Bond Picking Disciplines
WFS does our own research. We utilize tools made specifically for
Fidelity bond traders to extensively search the market for the best bond deals
in every category.
- Creating a ladder of bond maturities is probably the best way to get
into the bond market. WFS frequently creates bond ladders for our
customers to ensure that as short bonds mature we can take advantage of
higher rates on new bonds.
- For each bond and for the overall portfolio, we check the "duration"
which is a measure of the change in the price of the bond compared to a
change in market interest rates. This gives us an idea of the
"sensitivity" of each particular bond.
- We also check the "yield curve". This is a chart which plots the
interest rates in the marketplace over time. The shape of the yield
curve can tell us many important things about stocks and bonds.

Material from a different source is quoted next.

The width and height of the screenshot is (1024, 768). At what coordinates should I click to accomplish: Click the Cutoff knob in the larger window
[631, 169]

Normally, we like to see a rising yield curve. An inverted curve is a
signal of impending recession. There are yield curves for each
category and grade of bonds, government, muni, and corporates.
- Buying corporate bonds leads us down the same "fundamental"

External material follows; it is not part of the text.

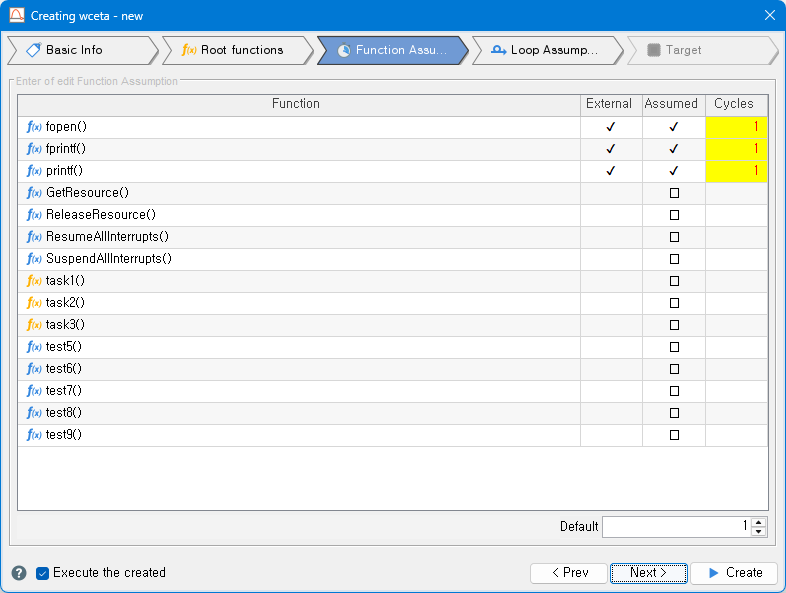Click the orange icon beside task3()
This screenshot has height=593, width=786.
click(x=33, y=325)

investigation as buying stock. We must check all the fundamental,
accounting ratios and indicators to check financial stability. Also,
we like to look at any potential for a rating change by Standard and Poors
or Moody's.
- Finally, we search for the highest rated bonds with the best YTM (Yield
to Maturity).
Asset Preservation
This is the part of asset management that is frequently overlooked.

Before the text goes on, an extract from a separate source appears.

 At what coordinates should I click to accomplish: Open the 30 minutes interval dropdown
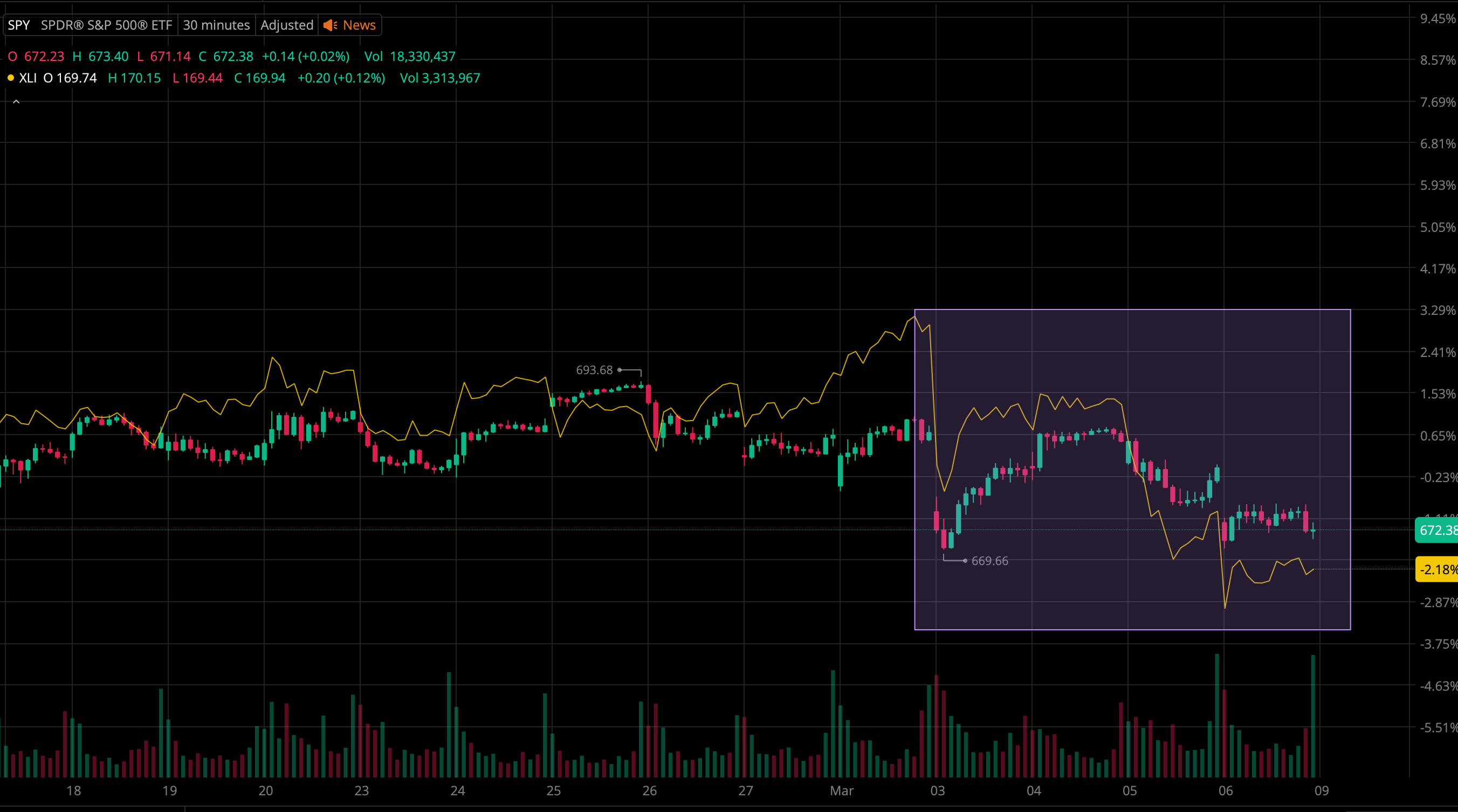click(x=216, y=25)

When the markets are difficult and the economy is sliding into recession, rather
than just sit there and take a BEATING, we believe we can side-step the decline
and get back into the market at a better time.
Too many investors just "sat-tight" as the stock market was plunging
from Mar 2000 all the until Mar 2003. Losses were huge.
After a couple months of softening, a declining trend appeared along
with an inverted "yield curve". These were flashing warning
signals, red flags.
We believe in listening to the warning signs. We will take our
customers who are in risk categories C, D, and E down in risk, by
adjusting their holdings into more conservative investments in the A,
and B category. If you are not familiar with these categories,
click here for risk information: risk
information
This will preserve assets for a better opportunity.